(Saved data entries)
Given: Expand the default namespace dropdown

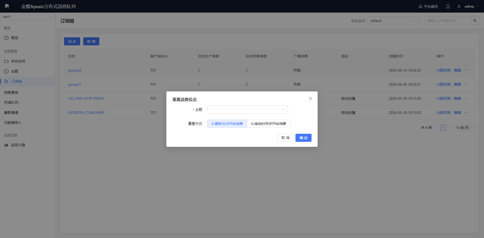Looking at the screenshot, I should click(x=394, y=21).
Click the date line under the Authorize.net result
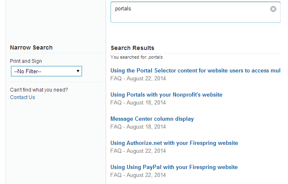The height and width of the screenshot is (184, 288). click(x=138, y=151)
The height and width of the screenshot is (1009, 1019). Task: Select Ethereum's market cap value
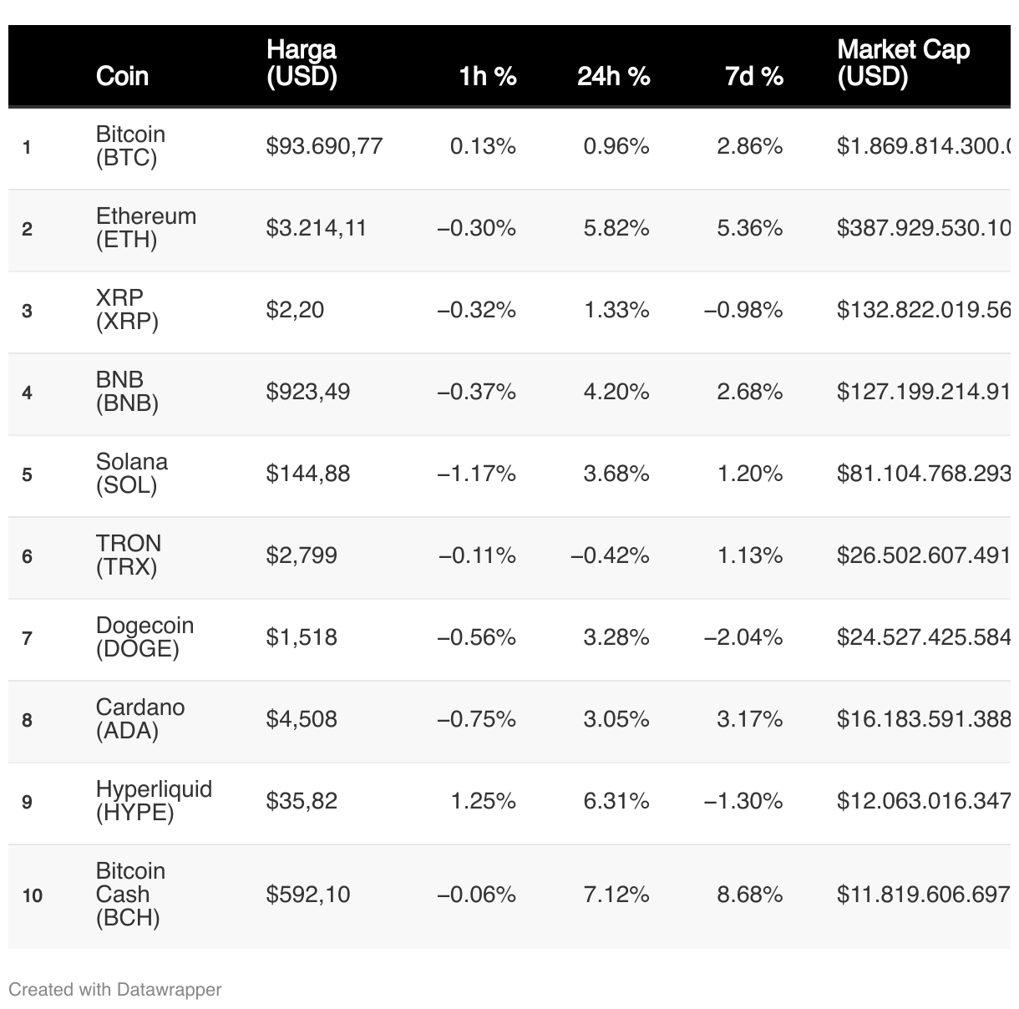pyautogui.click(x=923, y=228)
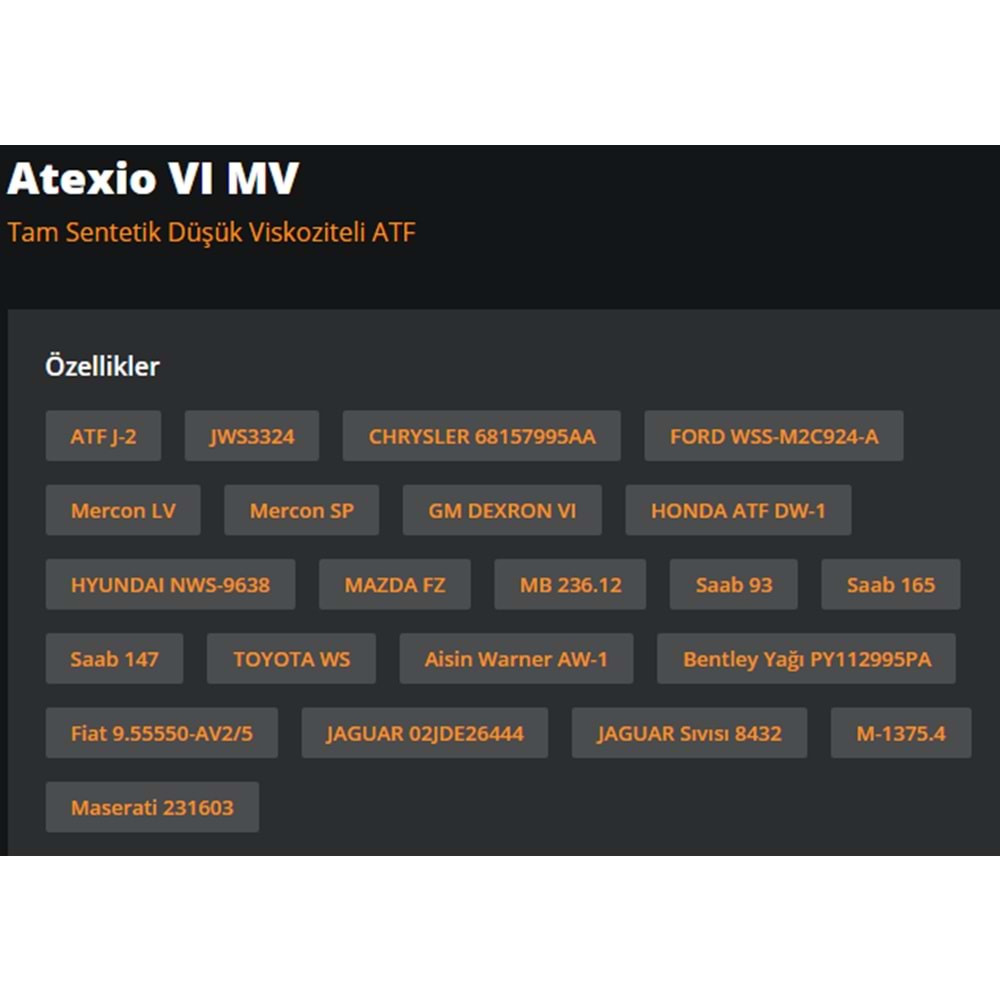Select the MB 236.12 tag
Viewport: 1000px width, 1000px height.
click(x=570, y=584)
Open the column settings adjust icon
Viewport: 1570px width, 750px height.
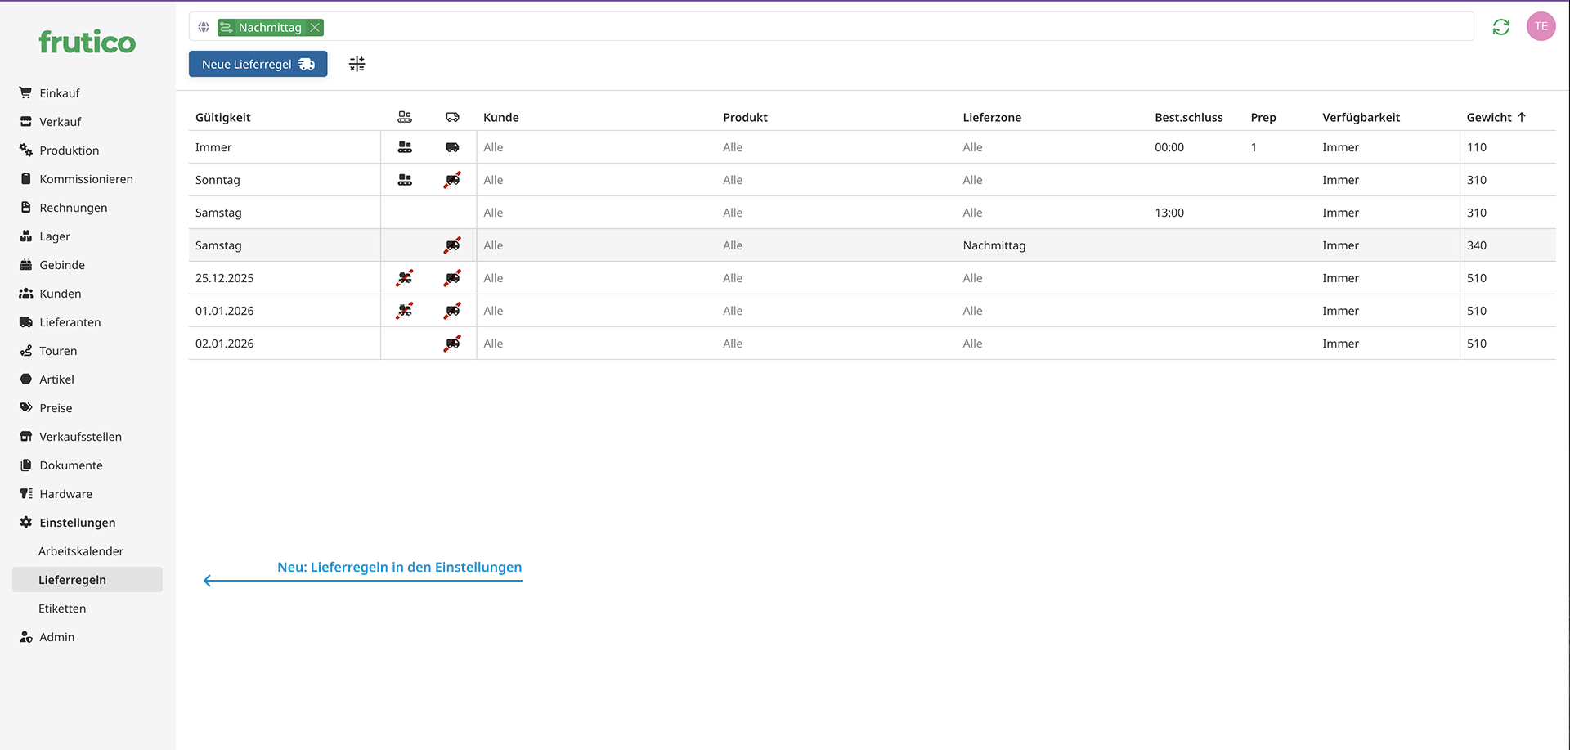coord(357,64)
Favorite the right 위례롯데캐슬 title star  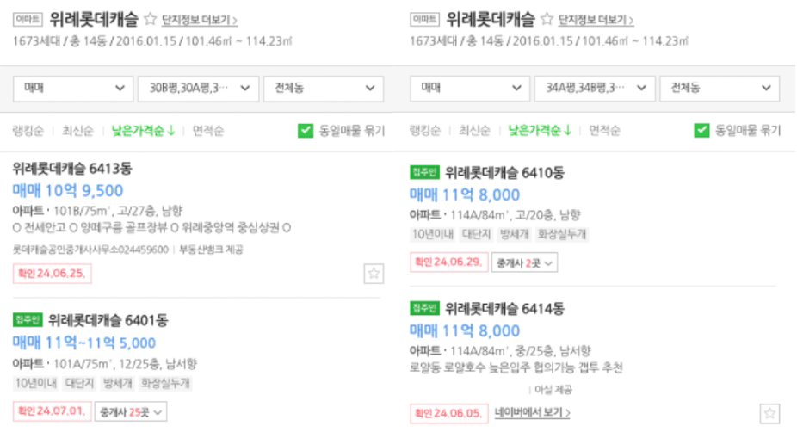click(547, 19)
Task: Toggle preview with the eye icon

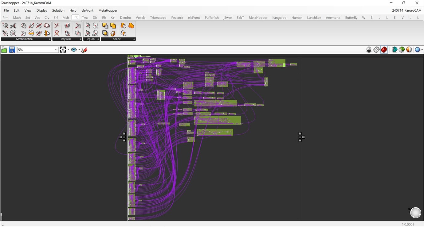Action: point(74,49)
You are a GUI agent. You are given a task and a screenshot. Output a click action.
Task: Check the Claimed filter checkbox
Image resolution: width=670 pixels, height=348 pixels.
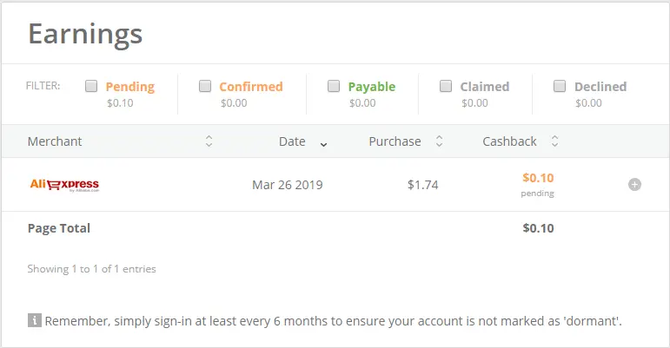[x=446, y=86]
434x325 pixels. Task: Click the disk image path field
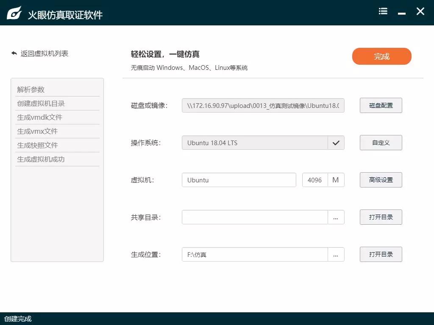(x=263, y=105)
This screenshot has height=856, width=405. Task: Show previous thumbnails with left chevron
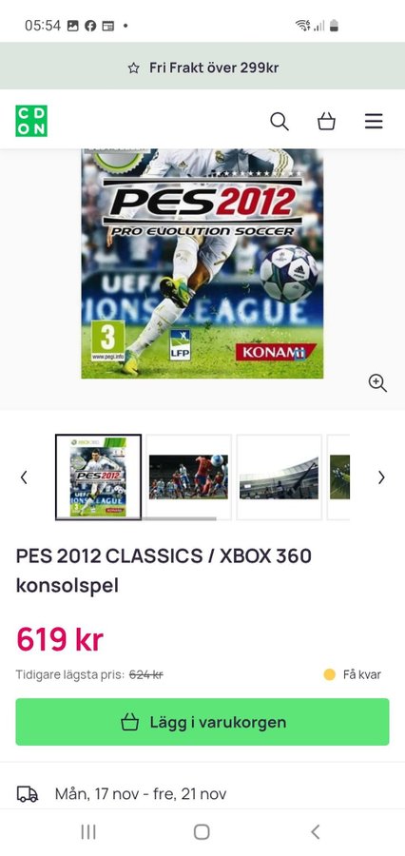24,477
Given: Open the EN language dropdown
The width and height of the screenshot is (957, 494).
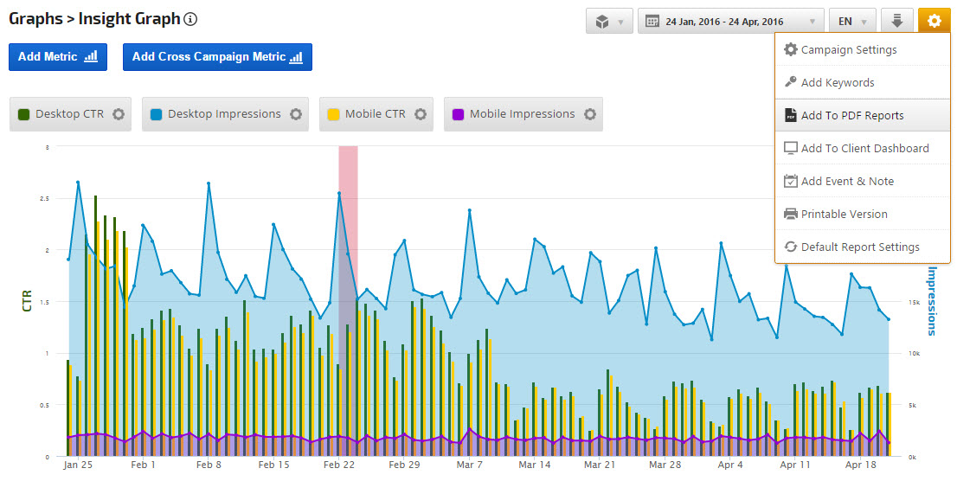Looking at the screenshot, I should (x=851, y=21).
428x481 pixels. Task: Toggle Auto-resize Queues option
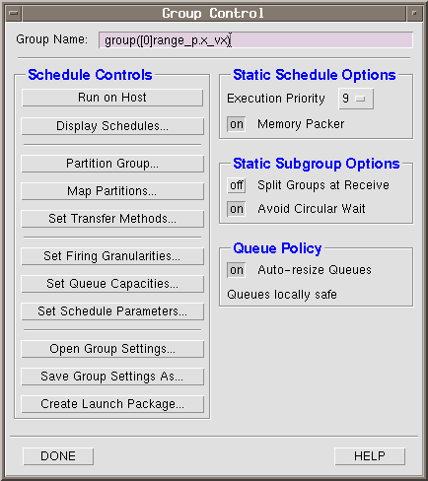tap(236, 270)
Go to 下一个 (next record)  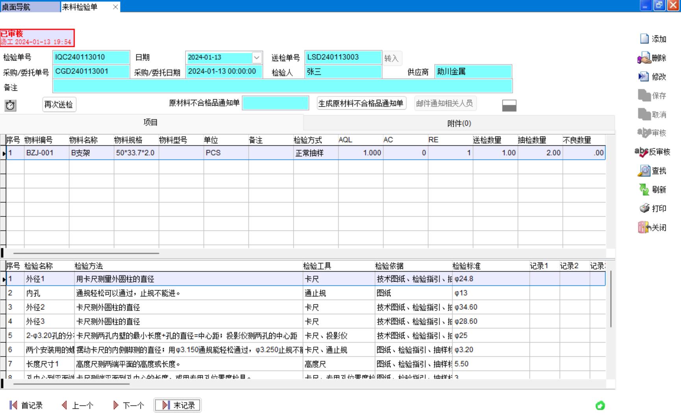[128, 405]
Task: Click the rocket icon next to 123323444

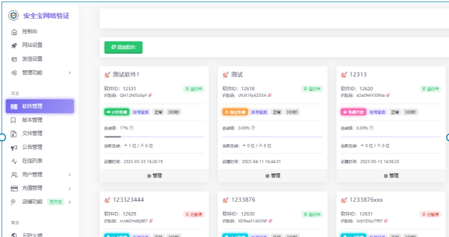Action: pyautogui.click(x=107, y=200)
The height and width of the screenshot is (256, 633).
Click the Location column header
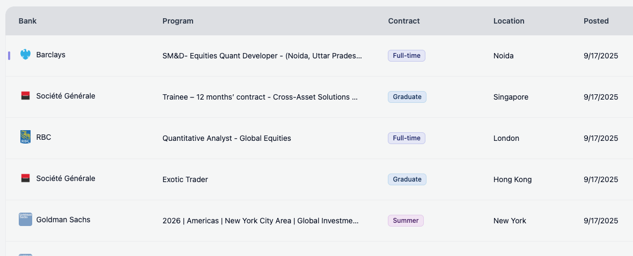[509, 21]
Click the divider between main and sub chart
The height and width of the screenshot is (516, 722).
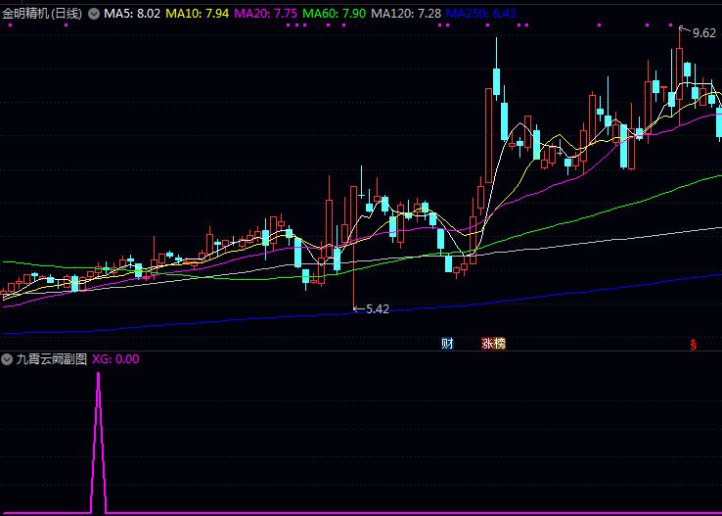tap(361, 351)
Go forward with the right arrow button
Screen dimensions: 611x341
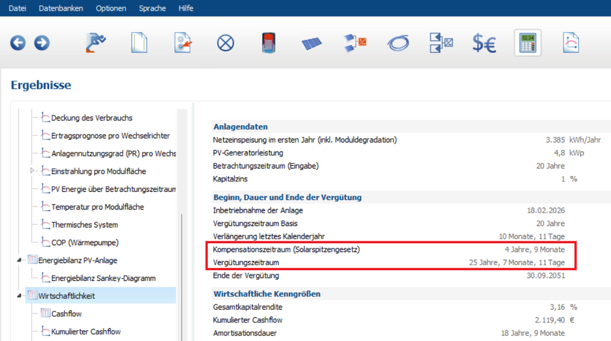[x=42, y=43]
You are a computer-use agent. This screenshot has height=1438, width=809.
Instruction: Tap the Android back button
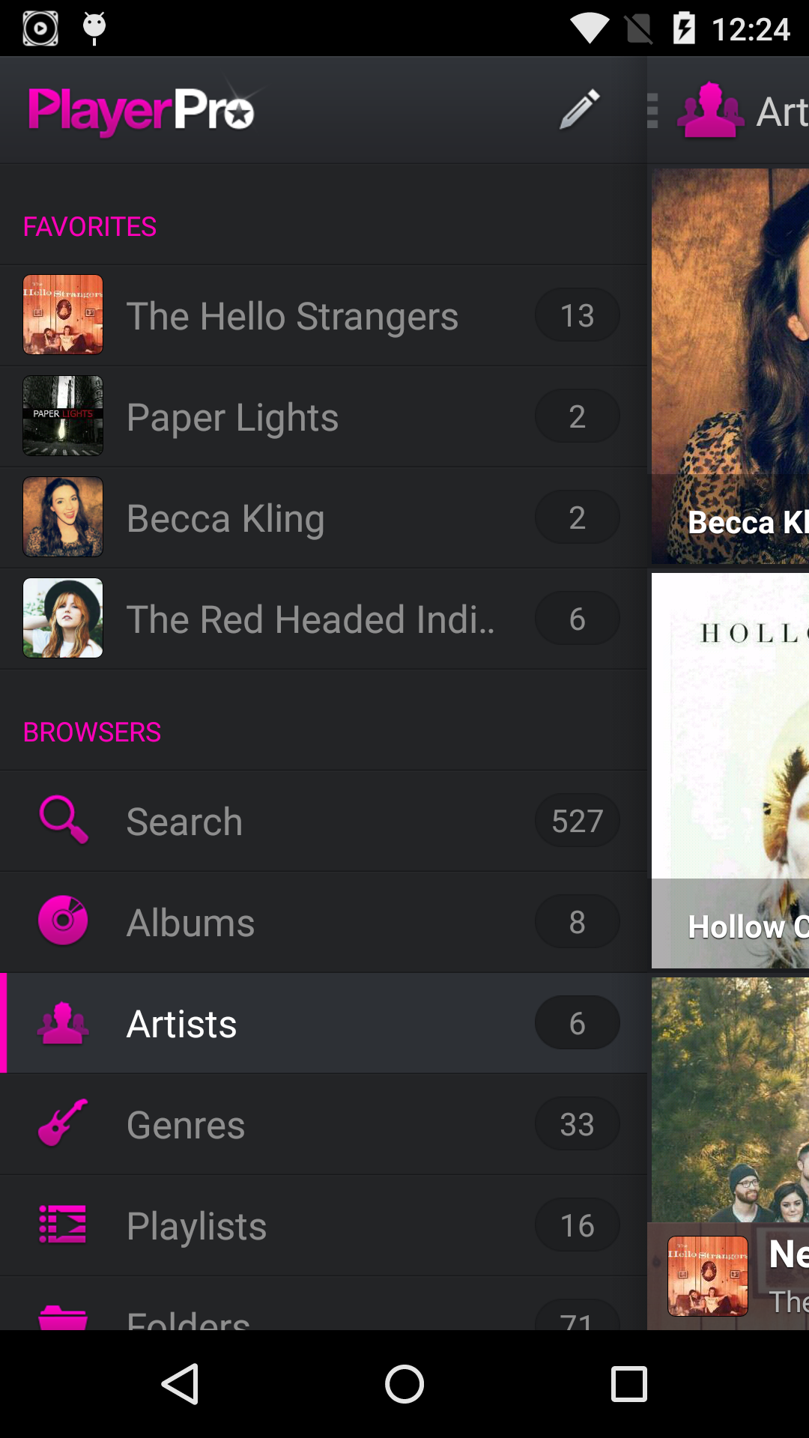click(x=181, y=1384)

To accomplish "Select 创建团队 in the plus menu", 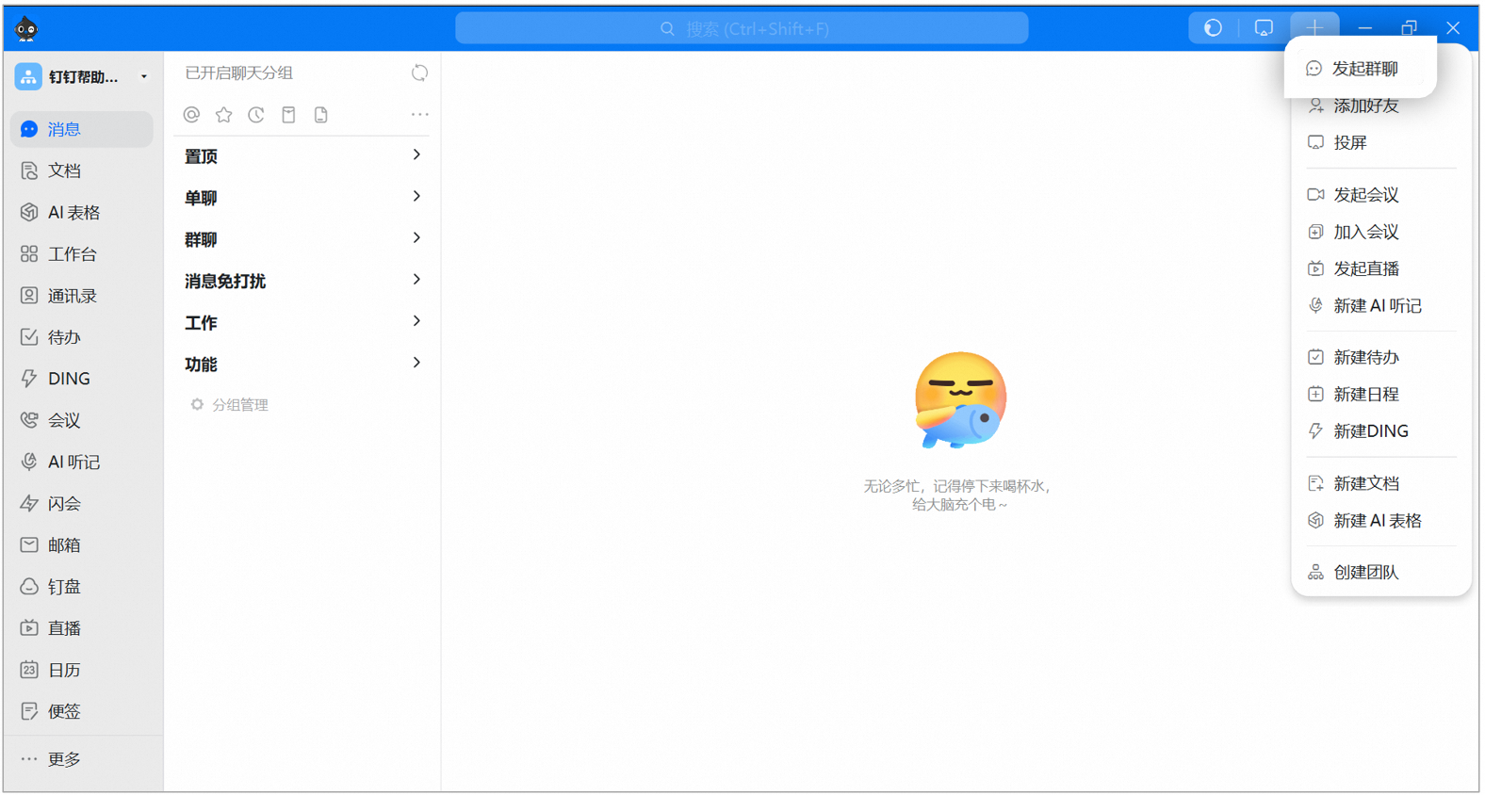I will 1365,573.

Your instructions
The lines in the entries above that carry the word "Open" must be copied.

Solution
Open the column settings adjust icon
Given: Open the EN language dropdown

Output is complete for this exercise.